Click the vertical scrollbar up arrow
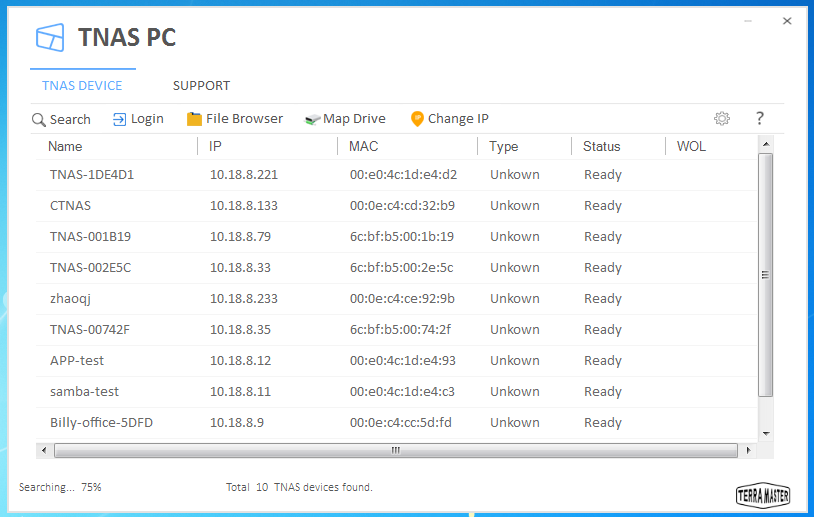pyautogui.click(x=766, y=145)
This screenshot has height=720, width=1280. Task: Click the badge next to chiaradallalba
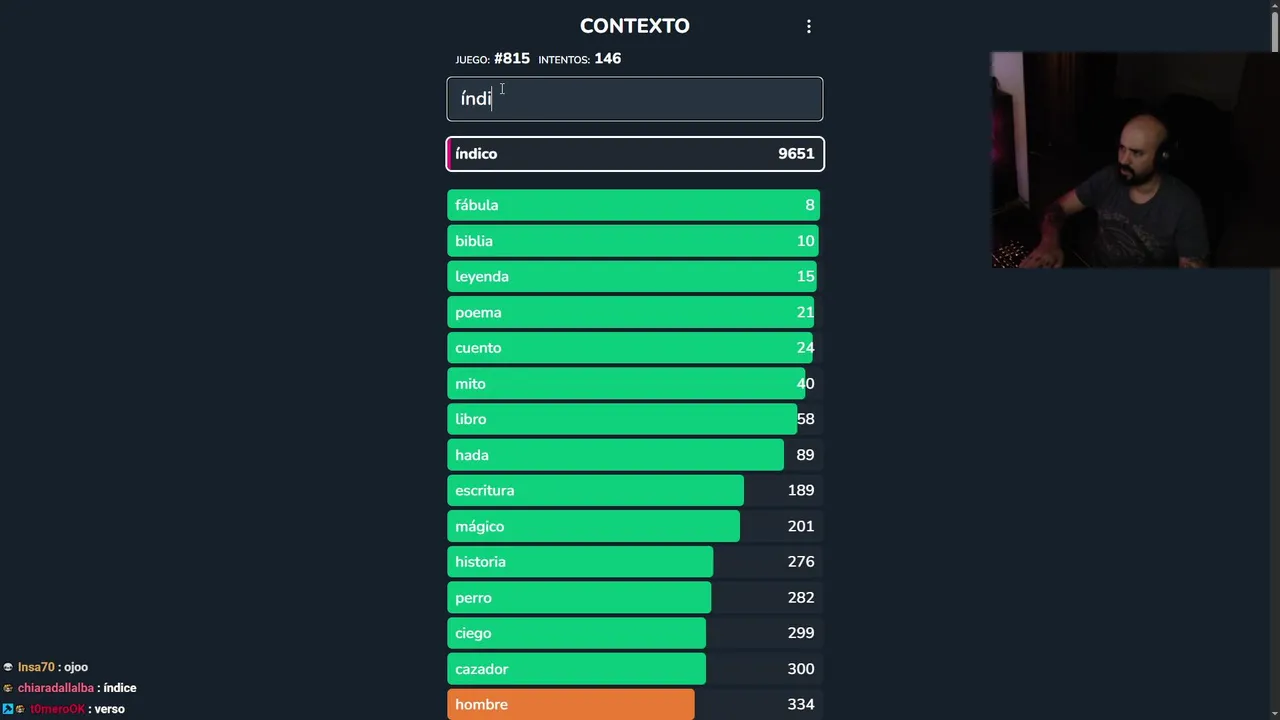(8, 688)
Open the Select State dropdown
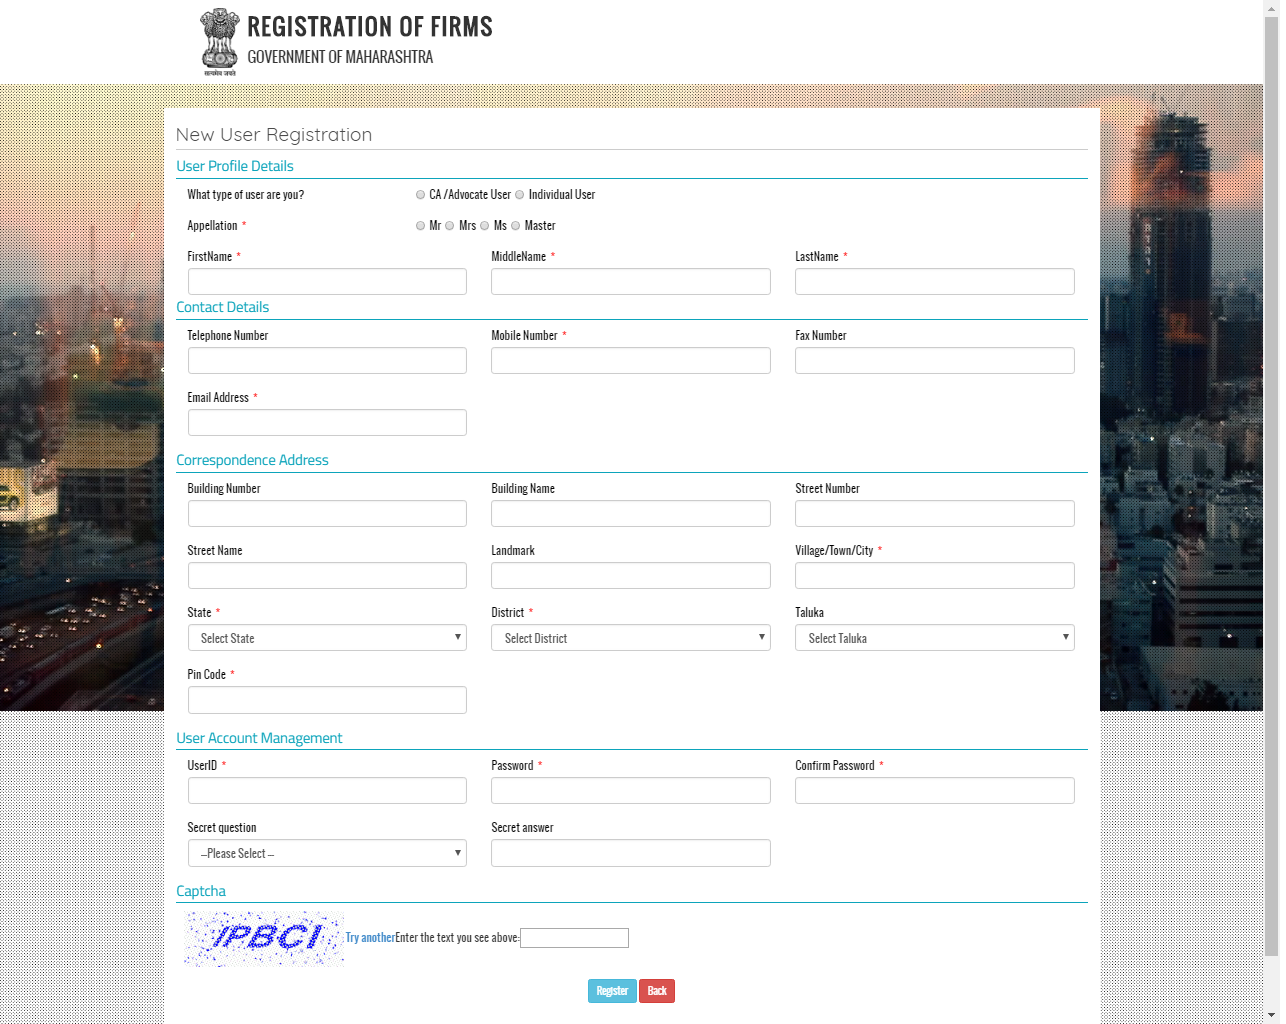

--

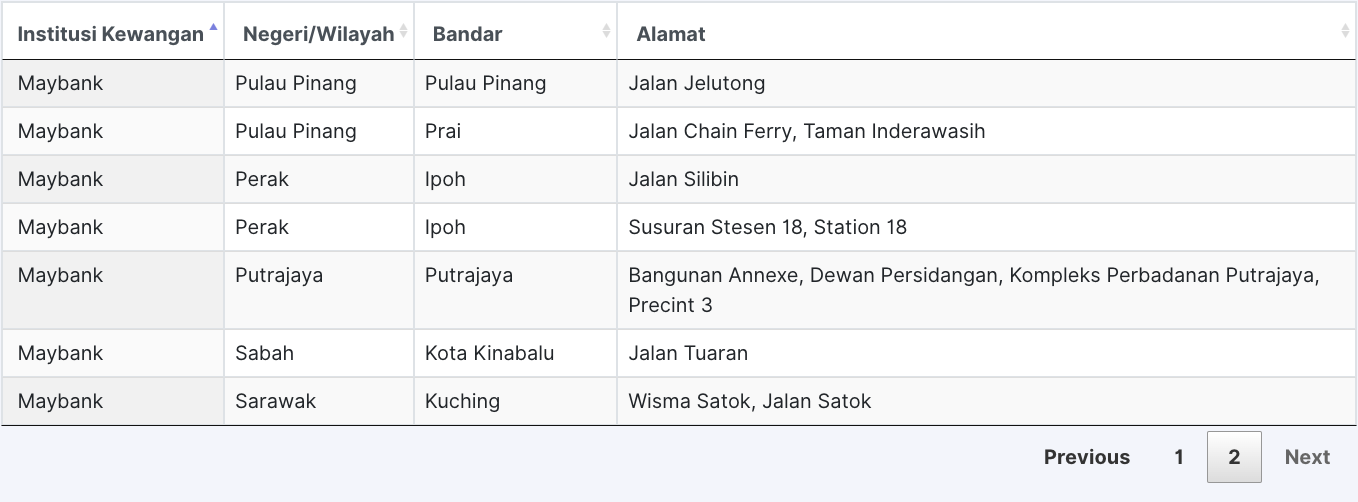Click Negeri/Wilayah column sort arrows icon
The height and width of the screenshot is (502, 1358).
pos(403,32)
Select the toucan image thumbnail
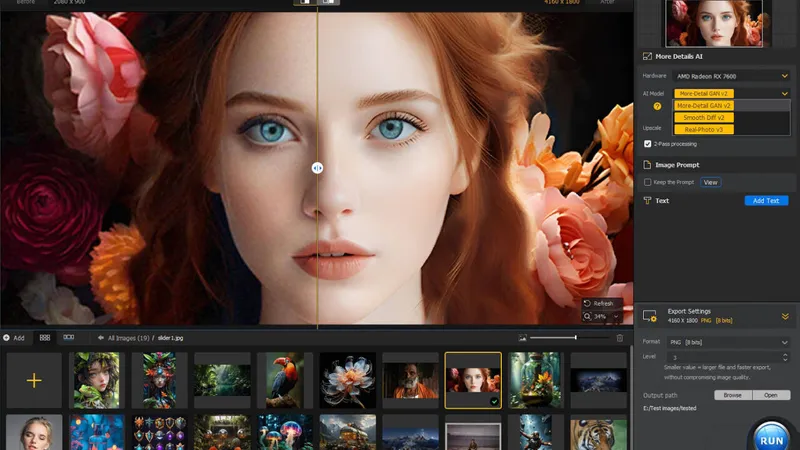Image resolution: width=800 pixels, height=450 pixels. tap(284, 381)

* * *

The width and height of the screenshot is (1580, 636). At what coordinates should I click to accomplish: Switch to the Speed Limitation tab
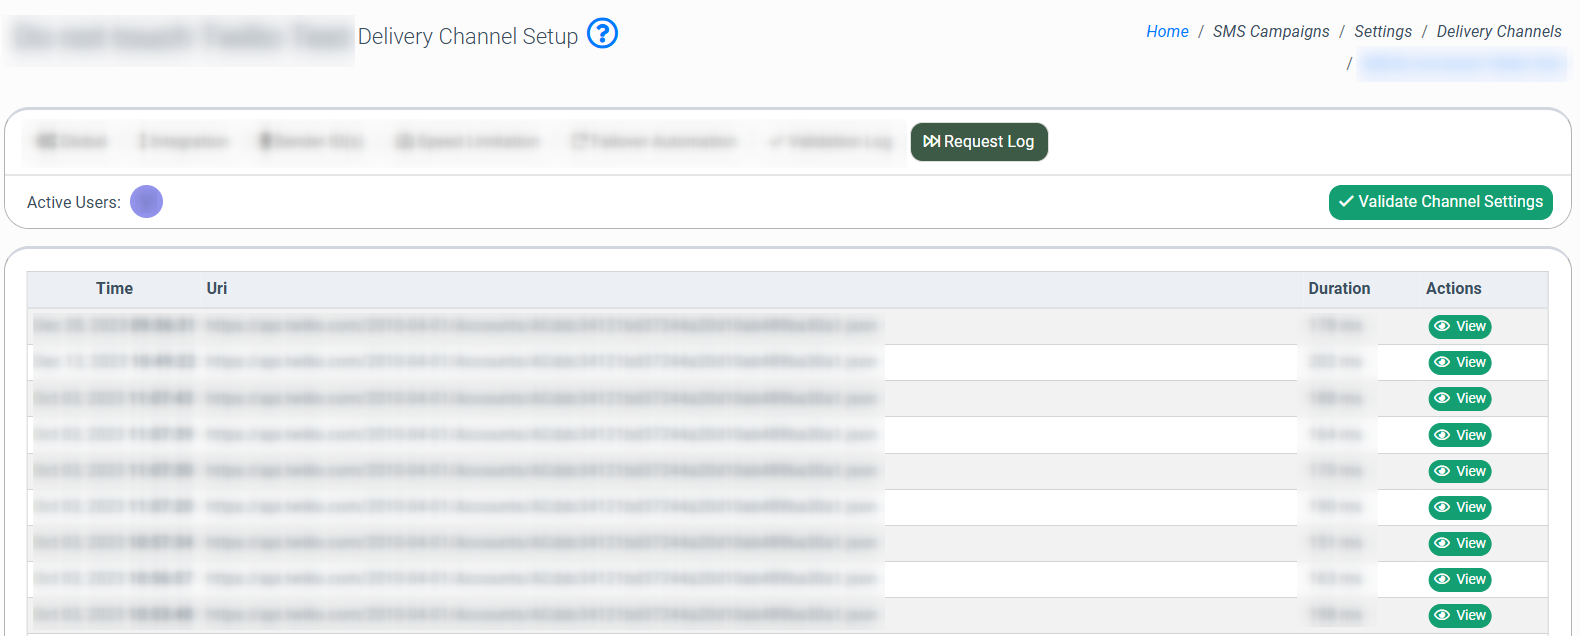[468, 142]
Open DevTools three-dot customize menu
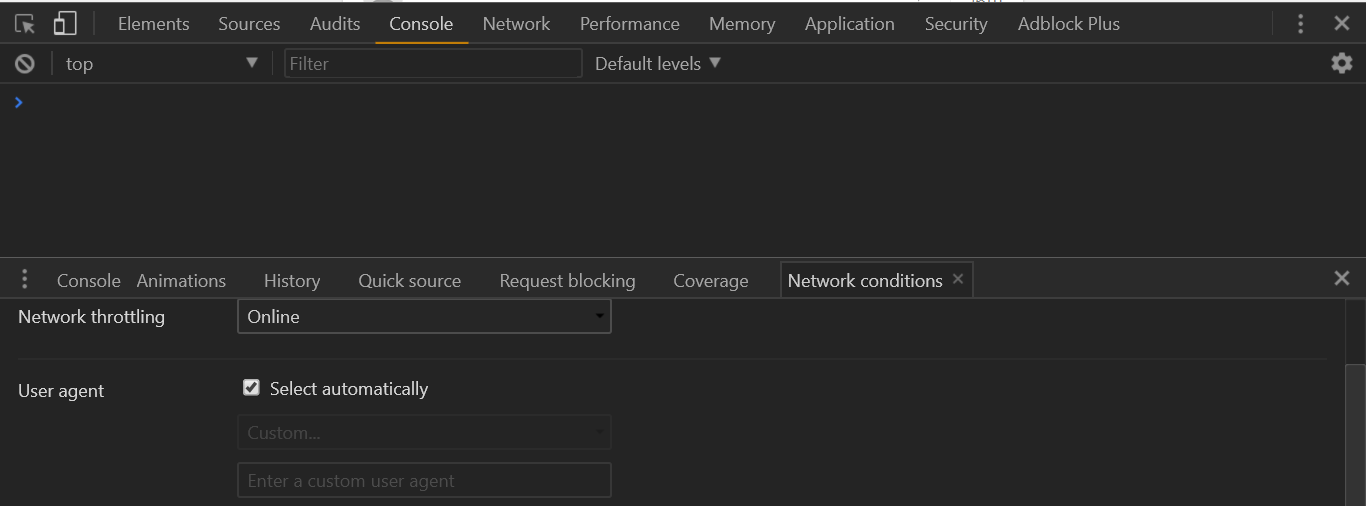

* What you have to do
Word for word, repeat the lines above from the one with "The width and" through the one with "Open DevTools three-dot customize menu", and nothing beyond them. Omit the pictures.

* Answer for the task
The width and height of the screenshot is (1580, 636). At what coordinates should I click to accomplish: Switch to the Speed Limitation tab
[468, 142]
Open DevTools three-dot customize menu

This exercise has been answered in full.